The number of groups offering help to victims of domestic and sexual violence has mushroomed. And at the federal level, there have been several recent advances.

On Nov. 16, Mexico's Supreme Court declared marital rape illegal. Also in November, federal authorities announced that they had created a special prosecutor to address violent crimes against women. And they said they will fund another special prosecutor's office that investigates killings and disappearances of women.
But even as the government dedicates more resources to women's issues, women's rights activists say Mexico still has a very long way to go.

"We have made a lot of gains, but women still don't use the laws. Most of them still don't know their rights and we've had trouble reaching them," said Maria Elena Alvarez, the assistant director of the National Institute of Women, the government agency for women's issues. "Some believe violence is their destiny."

Symbol of violence

That women in Mexico are often victims of brutal crimes is no secret. The disappearance and murder of more than 400 girls and women in the last 12 years in Ciudad Juarez and Chihuahua City has come to symbolize the country's culture of violence.
The special prosecutor appointed by President Vicente Fox to look into the Ciudad Juarez killings is Maria Lopez Urbina. She has issued three reports on her investigations. The most recent, in January, said that "notorious inactivity and negligence" had led to "the loss of evidence and inadequate protection of the crime scenes."

Advocates elsewhere in Mexico have tried to demonstrate that killings and violent sexual crimes against women are not limited to the border state.
According to the government's Special Commission on Femicides, about 3 out of every 100,000 women in Mexico were murdered.

Mexico State, which surrounds Mexico City, has the highest rate of female killings about 7.47 killings per 100,000 women, according to the office of Mexican lawmaker Marcela Lagarde. That state also has a rate of 6.3 rapes per day.

National problem

The creation of a special prosecutor to look into violence against women shows that the government sees the issue as serious, said the lawmaker, who sponsored a bill to help pay for investigations of the killing of women.

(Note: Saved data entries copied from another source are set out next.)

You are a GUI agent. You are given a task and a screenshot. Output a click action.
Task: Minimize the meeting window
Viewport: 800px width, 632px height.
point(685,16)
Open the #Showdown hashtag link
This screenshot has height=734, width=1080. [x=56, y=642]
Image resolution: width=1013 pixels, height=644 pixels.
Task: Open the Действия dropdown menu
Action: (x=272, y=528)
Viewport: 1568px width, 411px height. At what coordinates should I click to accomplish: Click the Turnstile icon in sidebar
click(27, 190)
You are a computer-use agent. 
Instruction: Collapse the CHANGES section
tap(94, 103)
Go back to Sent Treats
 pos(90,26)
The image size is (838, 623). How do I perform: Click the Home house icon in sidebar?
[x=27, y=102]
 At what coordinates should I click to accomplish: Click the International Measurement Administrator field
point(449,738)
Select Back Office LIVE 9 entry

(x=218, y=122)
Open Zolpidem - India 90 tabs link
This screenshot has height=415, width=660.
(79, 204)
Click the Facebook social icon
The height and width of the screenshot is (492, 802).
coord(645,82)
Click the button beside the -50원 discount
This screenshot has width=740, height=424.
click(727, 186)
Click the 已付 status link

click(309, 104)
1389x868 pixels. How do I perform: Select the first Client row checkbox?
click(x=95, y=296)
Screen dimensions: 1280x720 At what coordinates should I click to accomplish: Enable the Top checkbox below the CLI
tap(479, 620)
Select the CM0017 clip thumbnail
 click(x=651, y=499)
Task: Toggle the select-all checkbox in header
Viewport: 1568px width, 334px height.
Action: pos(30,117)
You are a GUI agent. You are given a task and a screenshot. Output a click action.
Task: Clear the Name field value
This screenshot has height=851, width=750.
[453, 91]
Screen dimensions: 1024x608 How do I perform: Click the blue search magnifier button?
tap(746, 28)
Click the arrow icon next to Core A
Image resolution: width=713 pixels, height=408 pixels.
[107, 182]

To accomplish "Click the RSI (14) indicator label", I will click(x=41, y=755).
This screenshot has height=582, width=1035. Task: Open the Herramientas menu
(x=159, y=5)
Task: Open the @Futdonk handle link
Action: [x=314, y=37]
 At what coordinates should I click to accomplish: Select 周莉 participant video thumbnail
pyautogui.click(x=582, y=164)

"Violence against women in Mexico is a national problem, and is not just an issue in Juarez and Chihuahua. It was a great achievement when the special prosecutor for the Juarez murders was created in 2004, but we feel that the special prosecutor's work there has come to a close and we now need to move on to address the needs of the entire country," Mexican legislator Diva Gastelum said in a telephone interview. "The 150 million pesos (about $14.4 million) that we have allocated for the new special prosecutor who will specialize in femicides nationwide is a very positive start."

"We also plan to allocate more money so that the state branches of the National Women's Institute can open shelters and expand their violence prevention programs," she said.

In Gastelum's home state of Sinaloa, 25 women have been murdered this year, and 85 percent of the cases were blamed on drug gang violence, according to the state Commission on Human Rights.

Many women remain reluctant to report crimes.